レイチェル・カーソン 『沈黙の春』を読む
「『沈黙の春』を読む」 かもがわブックレット
レイチェル・カ-ソン日本協会 1992/04 かもがわ出版 双書 61p
Vol.3 No.0289 ★★★★★
1)レイチェル・カーソンは、『沈黙の春』を出版したとき、自分の生命があまり残されていないことを知っていました。しかし、この本がすべての人の中で生き続けることを信じて、1964年4月14日、56歳の生涯を閉じました。p6
2)このブックレットが出されたのは1992年3月、私たちは、「スピリット・オブ・プレイス」シンポジウムの片づけにかかっていた。あれからすでに19年。私もレイチェル・カーソンと同じ年齢になった。
3)カーソンは子どもたちが本来もっている「センス・オブ・ワンダー=神秘や不思議さに目をみはる感性」をいつまでも失うことがないように、そのために「私たちが住んでいる世界のよろこび、感激、神秘などを子どもといっしょに再発見し、感動を分かちあう」ようにしなければならないと強調しています。
子どもにとっても親にとっても「知る」ことは「感じる」ことの半分も重要ではない、美しいものを美しいと感じる感覚され養うことができれば、知識は自然に豊かになっていくというのです。
このようなカーソンの主張に耳を傾けるとき、現在、自然保護教育や環境教育の重要性が叫ばれますが、自然をまもる大切さを声高にいうよりも、自然を探検し、五感で自然をともに感じとっていくことの重要さを考えるべきなのだと考えさせられます。p13「次の世代へのメッセージ」
4)『沈黙の春』には放射線についての記述が少なくありません。なかにはヒロシマの被爆者に関することやビキニの核実験で被災した久保山さんのこともでてきます。p25「カーソンと放射線」
5)すでにレイチェル・カーソンの警告から50年が経過しているのに、人類は心からの反省ができずに来てしまった。この3月11日の東日本大震災における、東京電力原発事故で、大量の被爆が起きてしまっているのは、決して「想定外」の事故ではない。分かっていて人類はここまで来てしまったのだ。
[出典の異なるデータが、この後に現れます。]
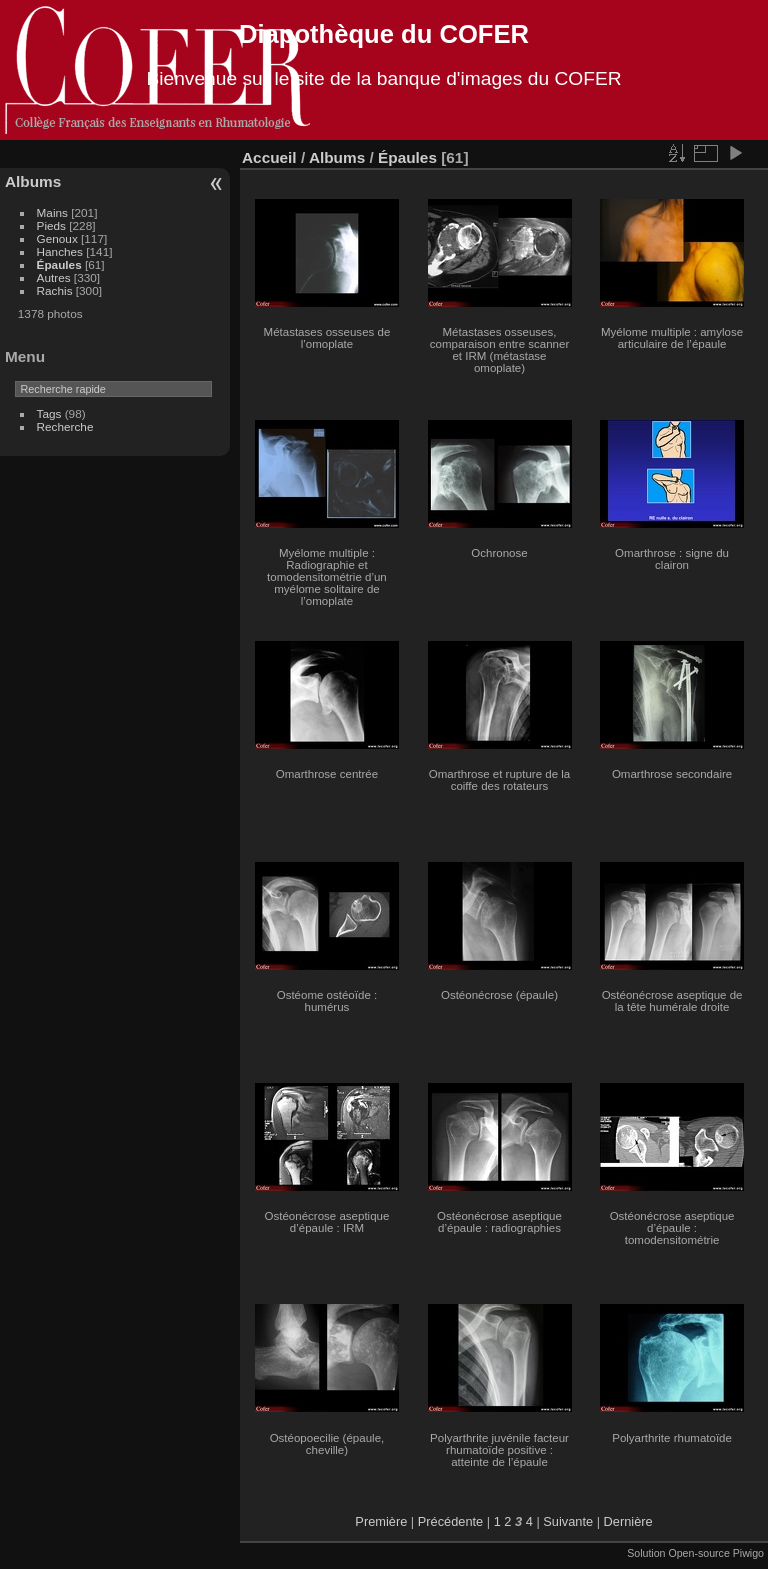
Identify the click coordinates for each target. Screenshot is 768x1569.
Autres (54, 277)
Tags (49, 413)
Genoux (57, 238)
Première (381, 1521)
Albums (33, 181)
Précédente (450, 1521)
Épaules (59, 264)
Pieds (51, 225)
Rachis (55, 290)
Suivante (568, 1521)
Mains (52, 212)
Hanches (60, 251)
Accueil (269, 157)
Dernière (628, 1521)
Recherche (65, 426)
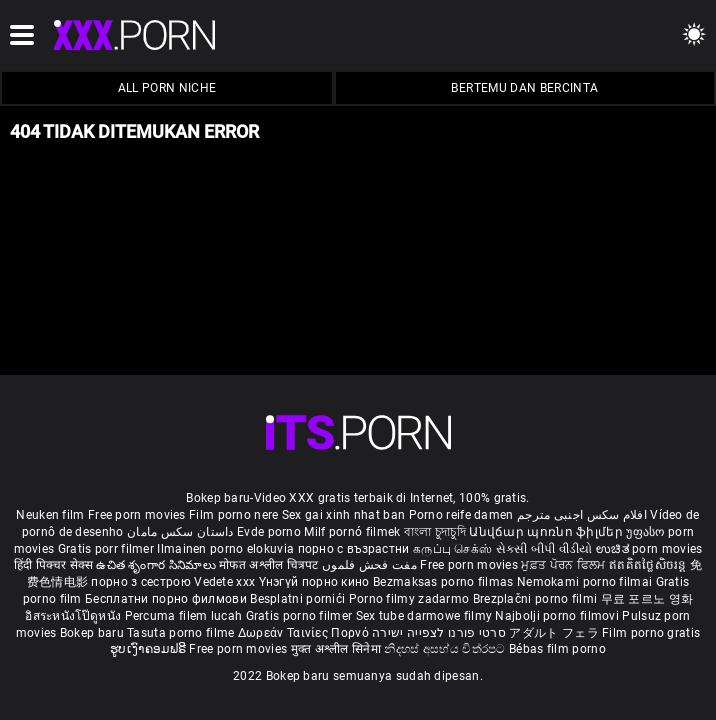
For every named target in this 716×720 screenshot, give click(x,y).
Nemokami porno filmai (586, 582)
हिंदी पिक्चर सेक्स (53, 565)
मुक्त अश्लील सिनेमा (338, 649)
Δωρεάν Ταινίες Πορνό (305, 633)
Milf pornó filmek (352, 532)
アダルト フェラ (553, 633)
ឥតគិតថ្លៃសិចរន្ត (649, 565)
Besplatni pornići (299, 599)
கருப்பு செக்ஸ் (452, 549)
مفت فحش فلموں (371, 565)
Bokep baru (92, 633)
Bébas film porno (557, 649)
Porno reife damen (461, 515)
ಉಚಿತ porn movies (649, 549)
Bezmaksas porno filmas (445, 582)
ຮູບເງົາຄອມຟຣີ (149, 649)
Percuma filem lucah (185, 616)
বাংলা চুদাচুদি (435, 532)
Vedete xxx (224, 582)
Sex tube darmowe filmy (424, 616)
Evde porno (269, 532)
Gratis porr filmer (108, 549)
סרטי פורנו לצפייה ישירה (439, 633)
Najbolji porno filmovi (557, 616)
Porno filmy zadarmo (411, 599)
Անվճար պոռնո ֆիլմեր (547, 532)
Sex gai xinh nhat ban (343, 515)
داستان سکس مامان (180, 532)
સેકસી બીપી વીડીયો (544, 549)
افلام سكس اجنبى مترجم (582, 515)
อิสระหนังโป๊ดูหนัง (74, 616)
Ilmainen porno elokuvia (227, 549)
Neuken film (50, 515)
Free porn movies (138, 515)
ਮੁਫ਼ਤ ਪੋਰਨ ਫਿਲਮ (565, 565)
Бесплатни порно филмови (167, 599)
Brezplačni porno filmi (537, 599)
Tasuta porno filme (182, 633)
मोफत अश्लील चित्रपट (270, 565)
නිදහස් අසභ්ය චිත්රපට (446, 649)
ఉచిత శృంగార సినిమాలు (157, 565)
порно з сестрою (141, 582)
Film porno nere (234, 515)
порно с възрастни (354, 549)
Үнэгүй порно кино (316, 582)
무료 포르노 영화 (647, 599)
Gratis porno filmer (301, 616)
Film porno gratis (651, 633)
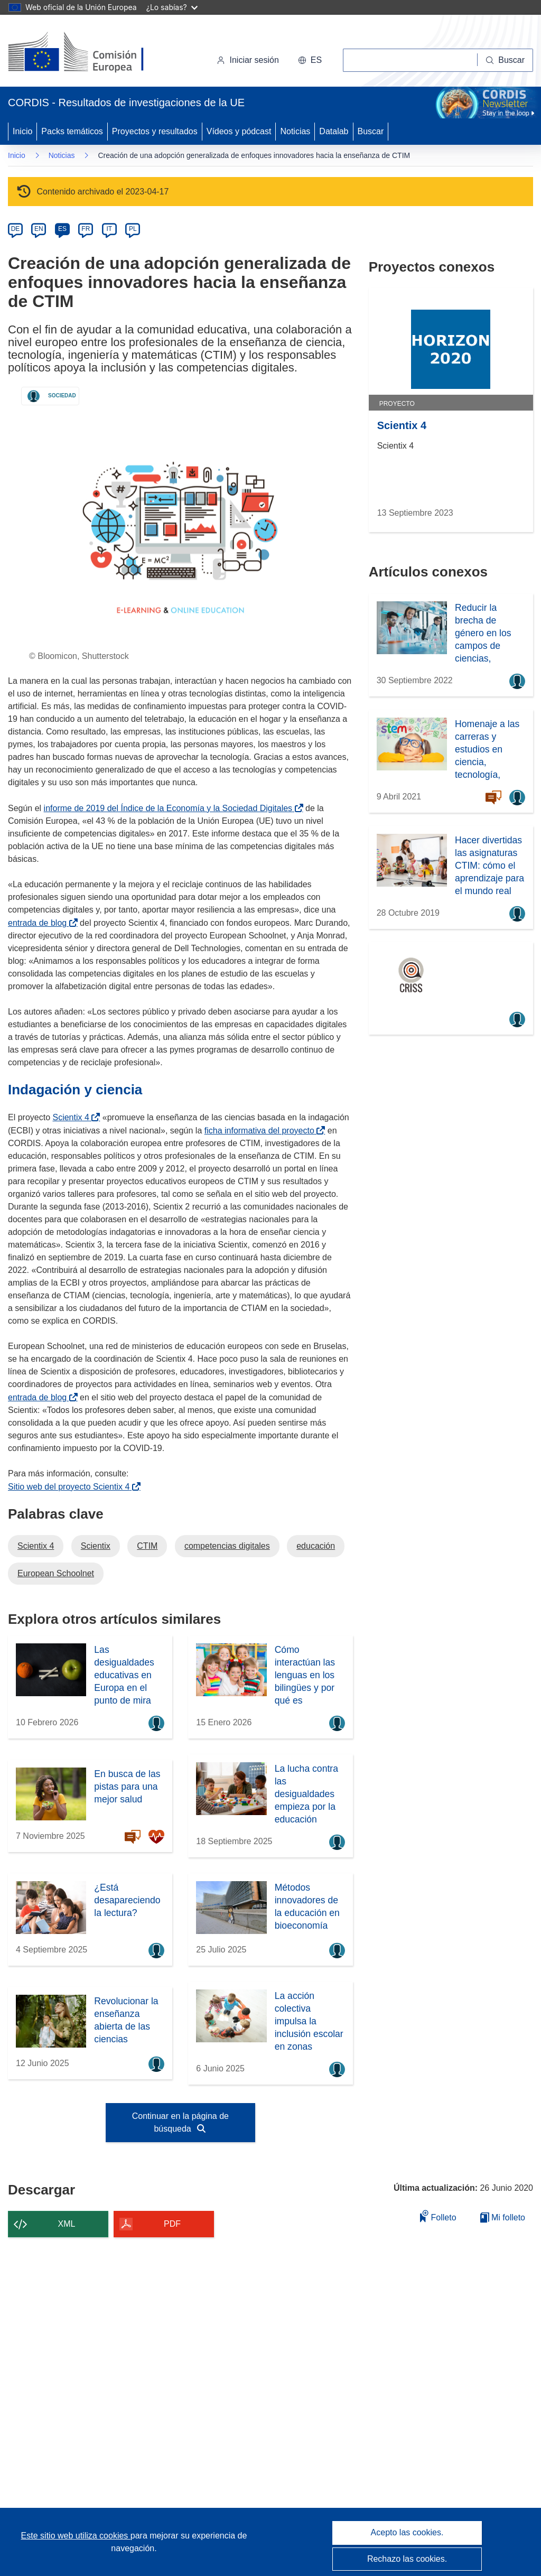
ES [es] (62, 229)
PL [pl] (133, 229)
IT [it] (109, 229)
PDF (172, 2223)
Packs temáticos (71, 131)
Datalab (333, 131)
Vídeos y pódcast (239, 131)
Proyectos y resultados (155, 131)
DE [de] (15, 229)
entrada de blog (39, 922)
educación (315, 1545)
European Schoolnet (55, 1573)
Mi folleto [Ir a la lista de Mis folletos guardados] (502, 2217)
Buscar (371, 131)
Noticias (295, 131)
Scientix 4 (72, 1117)
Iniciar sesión (247, 59)
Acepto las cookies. (407, 2532)
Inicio (22, 131)
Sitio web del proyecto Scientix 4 (71, 1486)
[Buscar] (505, 60)
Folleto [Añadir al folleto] (438, 2216)
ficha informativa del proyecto (261, 1130)
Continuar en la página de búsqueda (180, 2122)
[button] (310, 60)
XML (67, 2223)
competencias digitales (227, 1545)
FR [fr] (85, 229)
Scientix (95, 1545)
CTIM (147, 1545)
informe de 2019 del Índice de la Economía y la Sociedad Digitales (170, 808)
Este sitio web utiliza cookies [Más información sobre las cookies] (75, 2535)
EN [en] (38, 229)
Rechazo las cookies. (407, 2558)
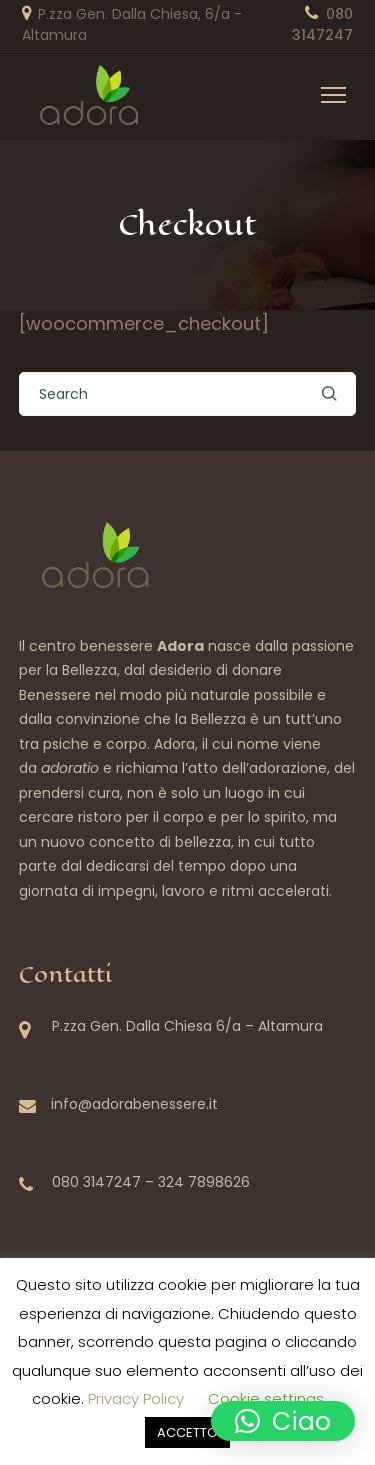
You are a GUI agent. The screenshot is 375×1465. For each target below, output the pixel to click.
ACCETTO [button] (187, 1432)
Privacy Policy (136, 1398)
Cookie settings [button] (266, 1398)
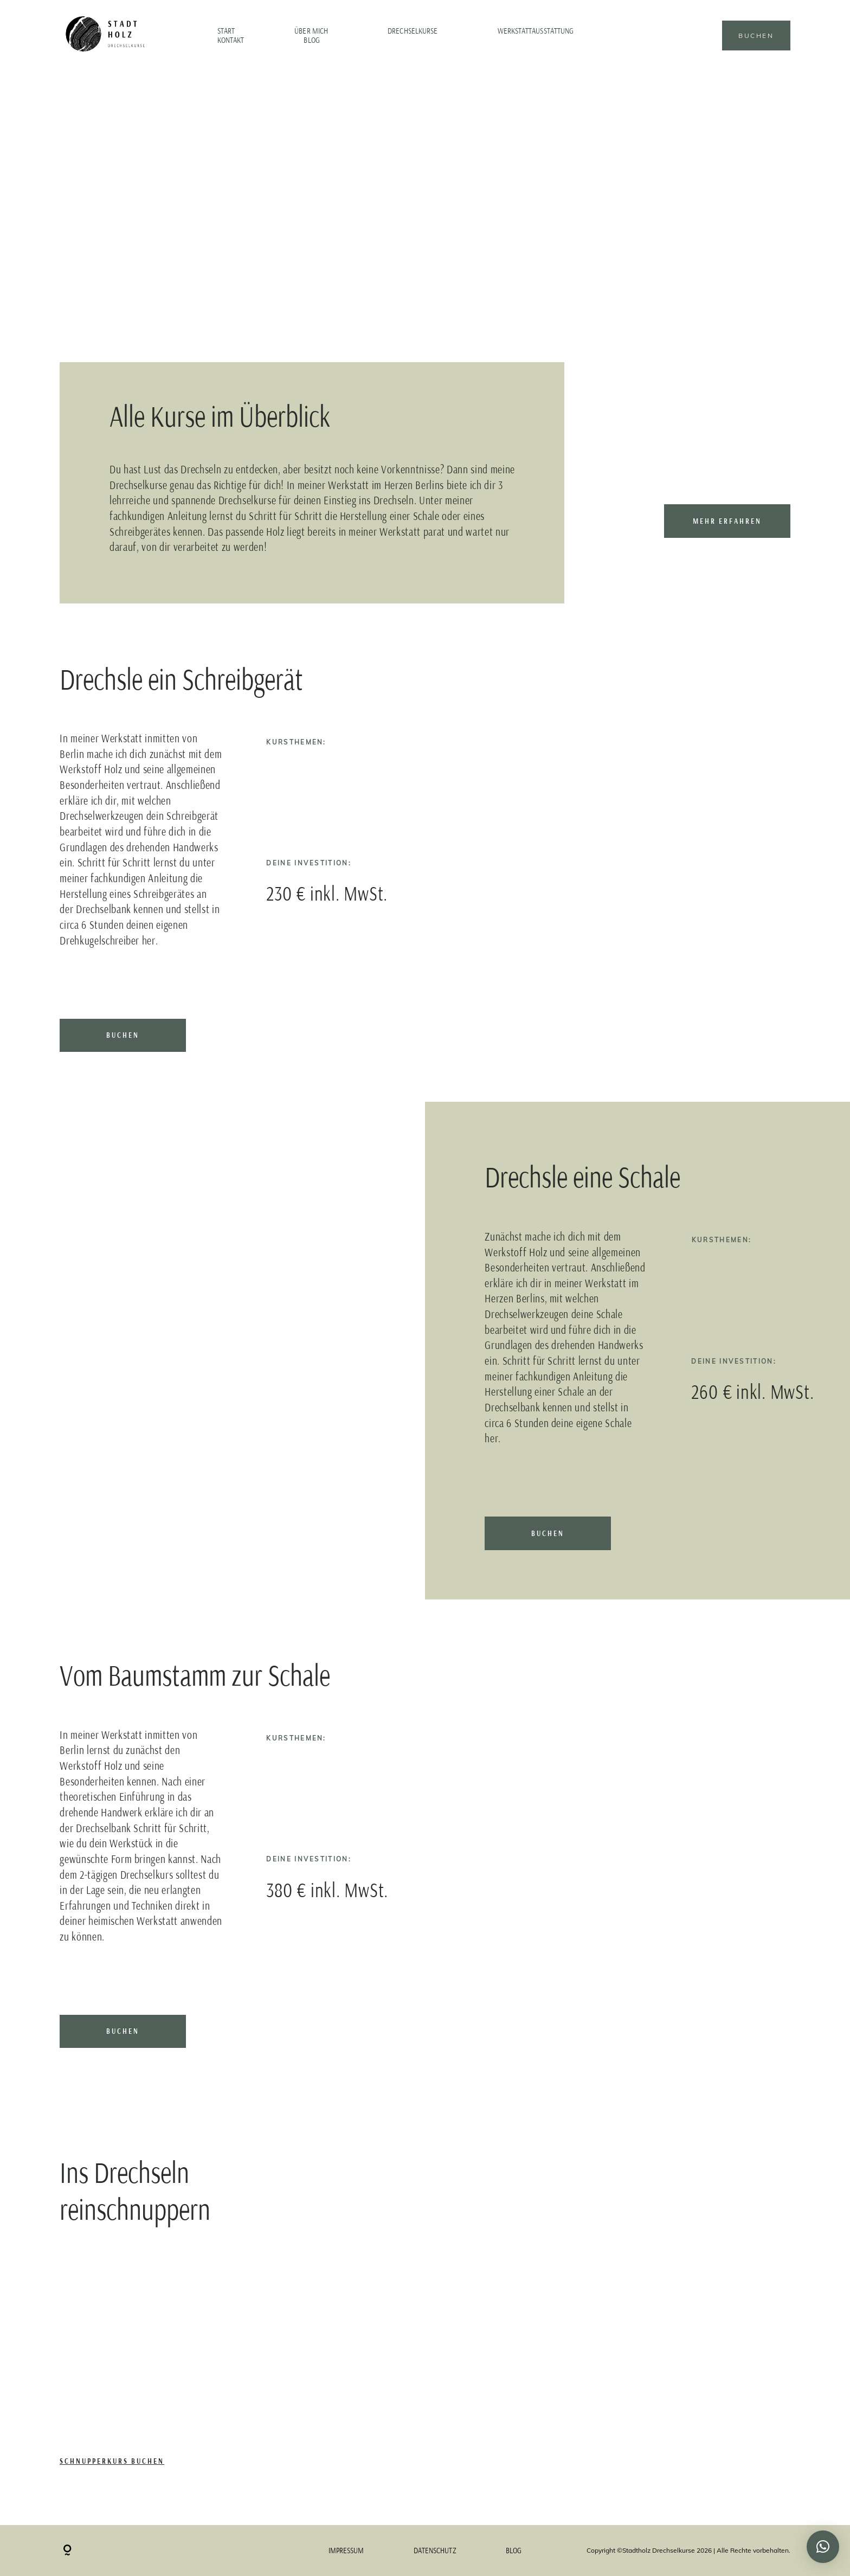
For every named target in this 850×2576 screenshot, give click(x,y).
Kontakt (230, 41)
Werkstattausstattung (536, 31)
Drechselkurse (412, 31)
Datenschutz (435, 2550)
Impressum (346, 2550)
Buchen (756, 35)
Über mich (311, 31)
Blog (311, 41)
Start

ストップをかけることができなかった。
6)「私たちは、考えをかえなければならない。人間がいちばん偉いのだ、という態度を捨てるべきだ。自然環境そのもののなかに、生物の個体数を制限する道があり手段がある場合が多いことを知らなければならない。そしてそれは人間が手を下すよりもはるかにむだなくおこなわている」p56 レイチェル・カーソン
7)「私たちは、いまや分かれ道にいる」のです。一方は「禍いと破滅」への道であり、「べつの道」が人間と地球を守る道なのです。いまが最後の、唯一のチャンスなのです。私たちは、私たち自身と、私たちのあとを継ぐ子どもたちのために、「べつの道」を選択しなければなりません。p57「べつの道」
8)山の椒エコビレッジには、やがてレイチェル・カーソン・ハウスもお目見えするだろう。